───── Text section ─────

I will say this as a Sox fan, they lucked out having Cleveland in a long series or the same fate that happened to the Yankees would have happened to them.. IF they played 100 times boston probably wins 60, probably the same for the Yankees, but they caught them in a short series.  This is where i feel i have to thank the 19times a year we play the Yankees, they are battle tested obviously, the Sox and Yanks are built for long series and  this proved it once again.


----------



## ctenidae (Oct 22, 2007)

So, who won?


----------



## Paul (Oct 22, 2007)




----------



## JimG. (Oct 23, 2007)

Well, you Bosox fans made it through. Nice job.

The rest of the season is a formality leading up to the Red Sox being crowned World Series champs.

No way the Rockies have a chance after sitting for 9 days...21 out of 22 won't look so great after being swept in the Series.


----------



## JimG. (Oct 23, 2007)

OldsnowboarderME said:


> What trying to jinx us with some kind of reverse psychology here or something??



Who?

Me?

Well, OK, you're right.

But I don't think it will matter. Boston is the better team.


----------



## Paul (Oct 23, 2007)

JimG. said:


> Who?
> 
> Me?
> 
> ...



Unfortunately, the only Sox pitcher to beat the Rox this year is off the Post-season roster.

Of course, trying to throw a knuckler in the thin-air of Denver might've been a lost cause anyway.

We'll see how Lester does.


----------



## 2knees (Oct 23, 2007)

Paul said:


> Unfortunately, the only Sox pitcher to beat the Rox this year is off the Post-season roster.
> 
> Of course, trying to throw a knuckler in the thin-air of Denver might've been a lost cause anyway.
> 
> We'll see how Lester does.




leaving wakefield off the roster leads to another interesting decision.  I really thought they would dump gagne and take someone else.  but now do they keep gagne and leave either tavarez, lopez or snyder off the roster?  lopez was horrific in the alcs but he is the only lefty outside of okajima.  decisions.


----------



## Mildcat (Oct 24, 2007)

2knees said:


> leaving wakefield off the roster leads to another interesting decision.  I really thought they would dump gagne and take someone else.  but now do they keep gagne and leave either tavarez, lopez or snyder off the roster?  lopez was horrific in the alcs but he is the only lefty outside of okajima.  decisions.

───── Material provided ─────

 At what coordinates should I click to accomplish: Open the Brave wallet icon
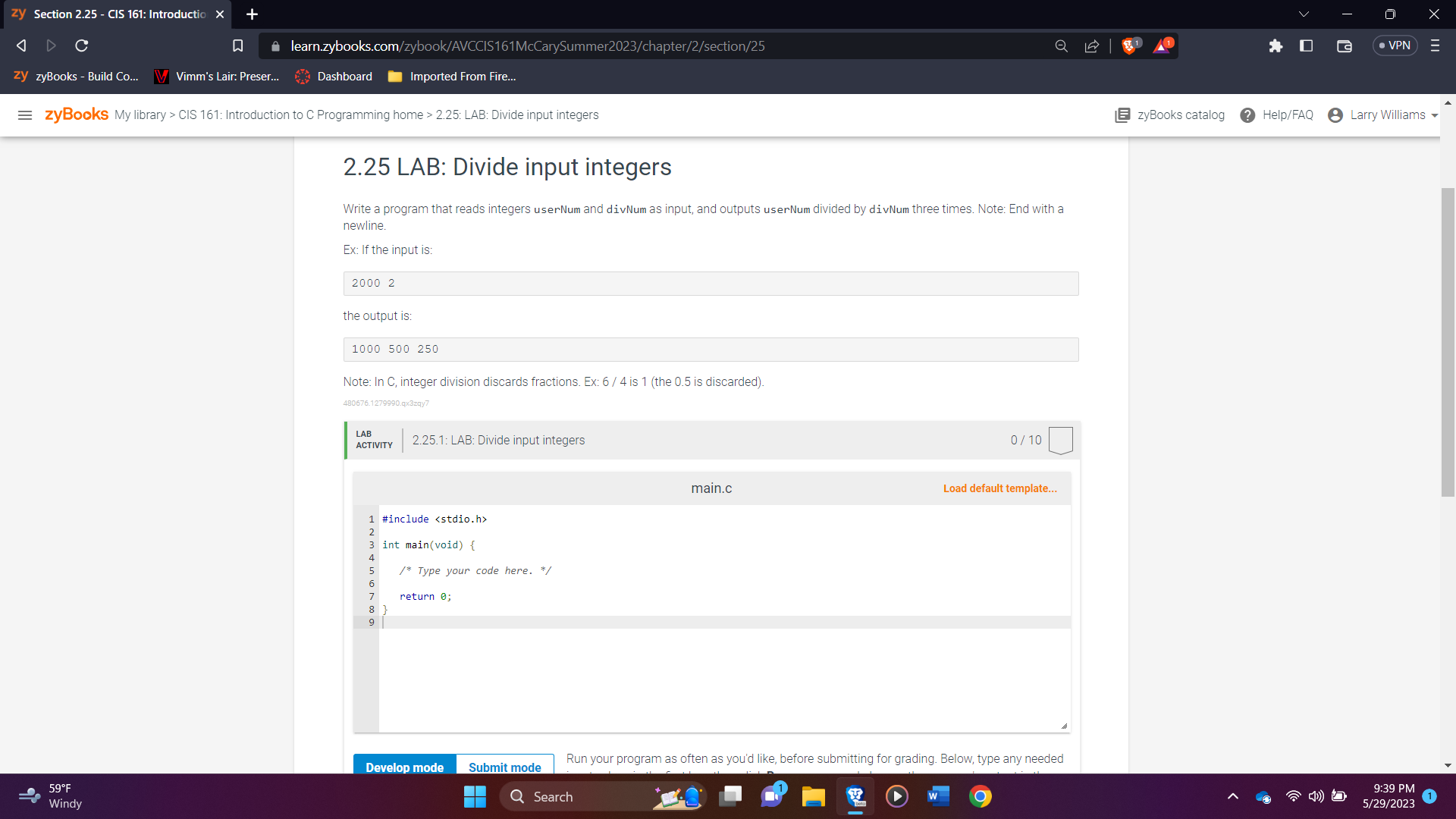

─────

→ **Your tasks**:
A – In the baseball thread, how many days does JimG. say the Rockies sat before the Series?
B – Sum up the baseball thread in two sentences.
C – From the baseball thread, repeat the part that opens with the words "I will say this" and closes with "it once again.".

→ **Expected results**:
A – Nine days.

B – Posters discuss Boston making it through to face the Rockies, and JimG. predicts the Rockies will be swept after sitting for nine days. Others point out that the only Sox pitcher to beat the Rockies this year is off the postseason roster and wonder whether Gagne stays while Tavarez, Lopez or Snyder is left off.

C –
I will say this as a Sox fan, they lucked out having Cleveland in a long series or the same fate that happened to the Yankees would have happened to them.. IF they played 100 times boston probably wins 60, probably the same for the Yankees, but they caught them in a short series.  This is where i feel i have to thank the 19times a year we play the Yankees, they are battle tested obviously, the Sox and Yanks are built for long series and  this proved it once again.